Alright I really must put an end to these distractions. So back to work… unless I find more surprises up there.

I’m Coming Down From The Roof. Back in _______.

It’s been a year and a half since I started the Wicker Rooftop blog but it’s time to take a hiatus. The garden will keep growing up there (once again I have more eggplant and Shishito peppers than I can handle), but down here I’ll be devoting my writing energies to a large new project.

I’ve never blogged much about my personal life outside of the garden, but in addition to this blog I’m a freelance writer in psychology and personal development. I also write a regular blog for Psychology Today and maintain a private practice.

My new project requires a great deal of research and focus, so Wicker Rooftop is one of my pet projects that I’ll have to set aside for awhile. I may make occasional quick updates on Facebook, so you’re welcome to follow along. Also, my latest Summer 2012 rooftop garden photos are posted at Your Garden Show.

It’s been great chatting with so many of you! Happy gardening and, if you’d like to stick around, I’ll be back in_______.

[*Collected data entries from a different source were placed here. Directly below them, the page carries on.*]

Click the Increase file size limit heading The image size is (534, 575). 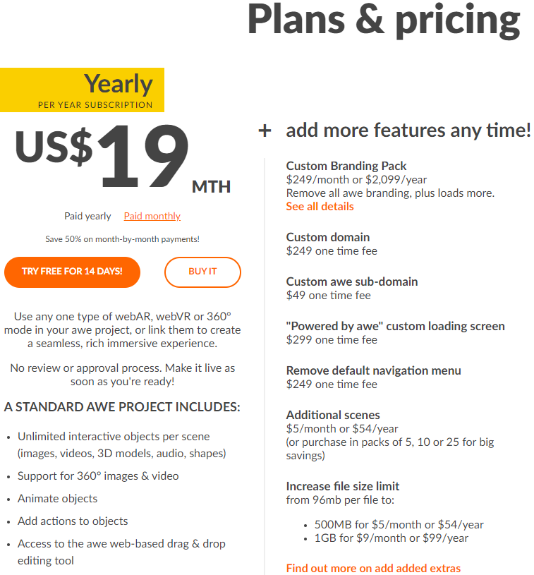343,486
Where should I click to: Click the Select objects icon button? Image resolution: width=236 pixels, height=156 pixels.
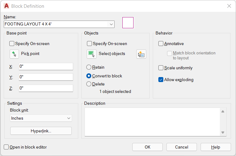pos(92,54)
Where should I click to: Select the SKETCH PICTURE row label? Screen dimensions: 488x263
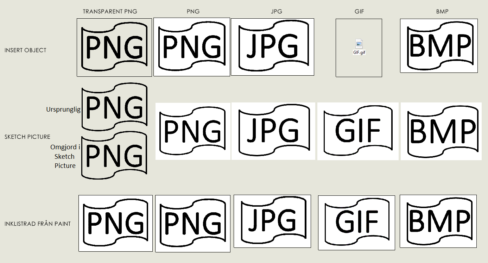[27, 137]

It Was Almost Something – Friday June 29th 2012

Hey Chicago, did you catch those wicked clouds today? I thought we were in for some excitement but in a matter of minutes they flattened out and became a non-event. Here’s the view from Wicker Park:


Colors of Summer

Here’s what’s growing on the rooftop 6/14/12 – no words today, just colors…


Here’s What’s Growing On The Roof 6/4/12

Several year old cutting of a cactus that grows on the east end of Molokai Hawaii, unknown species.

Strawberries cohabiting with native prickly pear.

My new ladybug & butterfly attractors: Yarrow (foreground), Monarda (background)

EarthBoxes containing two species of bok choi, dward hubbard squash, and shishito peppers

Earthboxes containing two species of eggplant, cantaloupe, and lemon cucumbers

Earthbox (foreground) with the mystery flowers that I did not plant but I’m happy to have visiting. SIPs in the background are a catch-all for leftover seeds and seedlings: green beans, Atkinson tomato, shishito pepper, and cantaloupe plus some annual flowers for the bugs.

Several days ago I mentioned on Facebook that this batch of compost started off as an anaerobic stinky sludge. By adding a bunch of peat to absorb excess moisture and turning it frequently to introduce oxygen, it went aerobic in a matter of 3 days. The foul odor is completely gone and it now smells like a healthy batch of quickly cooking compost. And it’s steaming too!

Self-irrigated Planters and City of Chicago Gardening Rebates

I’m just about to head out to buy potting mix and then get the last of my seeds in. Aside from the inevitable wind & hail that spring will bring, the weather is looking great for the garden. In fact, just harvested my first batch of dwarf bok choy (pak choi) today. This variety from Kitazawa grew so quickly it was ready to harvest in just a few weeks:

Dwarf bok choi grown in an EarthBox. From seed to table in just a few weeks.

Last night at Home Depot I found a slightly cheaper alternative to EarthBoxes. The self-irrigated planter called “City Pickers” is made in the U.S. by Emsco Group. It was $29.95 which is a few bucks less than the online price of EarthBoxes, plus you save on shipping. Also, they claim the plastic is recycled & recyclable. The box measures 24″ x 20″ and holds 1.5 cubic ft. of potting media. Like EarthBox, Emsco suggests adding granular fertilizer and dolomite (lime). City Pickers comes with a mulch cover, aeration screen, fill tube, and, unlike EarthBox, the casters are included at no extra cost. Looking forward to comparing the two. The only other immediate difference I see is that the Emsco box has a shallower but wider surface area for root systems.

Since I’m sending in my rebate forms for Chicago’s “Sustainable Backyards” program this week, I thought it would be a good reminder for city residents to look into this program if you haven’t already.  The city will reimburse you up to 50% of the cost of certain landscaping plants, rain barrels, and composters that are purchased locally. After the rebate, my double chamber composter will only cost $50! The program runs until the end of the year.